Primary Colors - Pigment Selection

3 April 2011

Our broad introduction to color theory explored how red, yellow, and blue prevailed as the foundation of the artist’s paint palette. Here we will discuss the practical challenge artists have faced to interpret these basic colors using pigments. We will see how external factors such as geography, trade, and technology affected the selection of these fundamental materials. The history of each individual pigment is vast and captivating! While it is not possible to give each its due here, further reading from the references below as well as the product pages of our online catalogue is strongly encouraged.

In the 12th century, northern European paintings were made with pigments suitable for water-based media, as tempera painting was the standard. Theophilus does mention oil-based painting in his 1125 treatise On Divers Arts, but historians speculate that this refers to the painting of sculpture and other objects requiring a more durable paint film in outdoor use. Studio records of this time describe the use of lapis lazuli for blues and orpiment (from the Latin aurum, meaning “gold” – actually an arsenic sulphide) for yellow. Red lead (minium) was used for yellowish reds, and vermilion (mercuric sulphide, called Cinnabar in its natural state) for bright reds.

In the 13th century, the increasing popularity of oil mediums brought changes both to painting technique and to the pigments artists favored. In addition to producing a more flexible paint film, the higher refractive index of drying oils rendered many pigments transparent where they would not be in tempera 1. Oils were also more acidic, and so its effect on pigments was newly considered.

Azurite, a native mineral to Northern Europe, had been used by the Egyptians but now gained more widespread use as a primary blue pigment. This was possibly due to scarcity and rise in the cost of Lapis, which was imported primarily from Afganistan through a primary trade post in Venice. Azurite is a natural basic copper carbonate, and like many copper pigments, can turn greenish and darken in oil. It’s use in oil painting was made possible by a special preparation in egg protein which protected the individual particles from the acidic oil. Lapis was still used, though until a system for its purification into natural ultramarine was developed 2, it was not used in glair 3, oil or resin glazes.

Orpiment remained in used for opaque yellow tones, while translucent yellows were made using raw sienna. Vermilion and red lead continued to be used for opaque reds, but the desire to create glazes in oil demanded transparent colors. This led to experimentation with organic reds.

As the 14th century progressed, the readily available colorants described in historical trade documents were those that could be used as dyes or for medicinal purposes. Transparent colorants such as brazilwood and lacca (lac) are mentioned, as well as realgar, an arsenic-based yellow, and indigo. Brazilwood and Indigo could be used as dyes, and realgar was unfortunately used to cauterize wounds and remove hair! Thank goodness for Cennini’s early warnings to painters of the toxicity of arsenic compounds!

**MATERIAL PROVIDED**:
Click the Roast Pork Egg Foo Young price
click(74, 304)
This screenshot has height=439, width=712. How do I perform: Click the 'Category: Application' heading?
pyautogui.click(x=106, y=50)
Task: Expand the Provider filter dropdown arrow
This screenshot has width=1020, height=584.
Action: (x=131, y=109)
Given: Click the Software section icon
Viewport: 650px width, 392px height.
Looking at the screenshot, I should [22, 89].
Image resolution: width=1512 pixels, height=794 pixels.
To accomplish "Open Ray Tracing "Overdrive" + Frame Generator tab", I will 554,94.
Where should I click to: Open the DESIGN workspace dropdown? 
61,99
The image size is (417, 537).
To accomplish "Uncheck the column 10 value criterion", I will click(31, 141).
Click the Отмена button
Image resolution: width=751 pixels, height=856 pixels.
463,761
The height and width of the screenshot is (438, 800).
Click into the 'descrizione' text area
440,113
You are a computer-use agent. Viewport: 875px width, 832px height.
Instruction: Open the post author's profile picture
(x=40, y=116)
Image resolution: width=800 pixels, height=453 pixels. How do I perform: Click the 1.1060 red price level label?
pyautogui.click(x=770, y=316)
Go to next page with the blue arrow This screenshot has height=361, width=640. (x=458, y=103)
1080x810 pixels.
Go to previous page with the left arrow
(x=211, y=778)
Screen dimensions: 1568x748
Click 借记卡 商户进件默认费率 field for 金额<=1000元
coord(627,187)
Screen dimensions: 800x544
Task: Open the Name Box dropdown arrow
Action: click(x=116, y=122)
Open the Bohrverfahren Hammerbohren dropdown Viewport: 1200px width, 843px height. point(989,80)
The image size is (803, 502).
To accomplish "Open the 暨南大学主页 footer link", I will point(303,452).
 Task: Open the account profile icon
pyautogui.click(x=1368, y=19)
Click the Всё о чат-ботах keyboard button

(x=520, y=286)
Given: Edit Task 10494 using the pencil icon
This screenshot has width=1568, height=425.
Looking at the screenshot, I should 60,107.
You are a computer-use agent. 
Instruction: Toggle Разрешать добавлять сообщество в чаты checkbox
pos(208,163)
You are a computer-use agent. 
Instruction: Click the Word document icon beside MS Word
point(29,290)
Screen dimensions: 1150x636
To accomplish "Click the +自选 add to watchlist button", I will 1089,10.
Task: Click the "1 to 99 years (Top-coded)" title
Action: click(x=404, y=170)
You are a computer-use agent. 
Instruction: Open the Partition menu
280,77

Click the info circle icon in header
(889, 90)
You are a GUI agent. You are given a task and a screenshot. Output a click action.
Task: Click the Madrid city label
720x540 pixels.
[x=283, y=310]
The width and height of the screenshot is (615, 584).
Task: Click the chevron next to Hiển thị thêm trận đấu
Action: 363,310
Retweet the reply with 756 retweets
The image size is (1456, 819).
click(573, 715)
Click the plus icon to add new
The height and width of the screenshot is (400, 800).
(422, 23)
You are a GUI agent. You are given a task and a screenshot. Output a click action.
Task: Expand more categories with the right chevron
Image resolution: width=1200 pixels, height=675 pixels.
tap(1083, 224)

**PROBLEM TO WORK ON**: Carry on the passage about pigments for the primary colors, picking up right after its last sentence.

**ANSWER BOX**:
Records from France in the 15th century continue to laud azurite and natural ultramarine for their brilliant blues. Vermilion and red lead continue to be used, though red lakes (organic red dyes precipitated onto white or transparent minerals) begin to be used for the glazing techniques afforded by oil. By the 16th century madder was cultivated on a large scale in Europe. In 15-16th century Southern Europe (the heyday of book illumination) the term “Paris red” referred either to a costly pigment made from lac or a to cheaper product made from brazilwood and alum. For blue, “Azur” usually signified azurite, but also sometimes lapis, indigo, or any synthetic copper-containing blue pigment. Orpiment had not yet been replaced, though lead-tin yellow pigments were newly utilized, and ochers and other earth pigments were employed for yellows.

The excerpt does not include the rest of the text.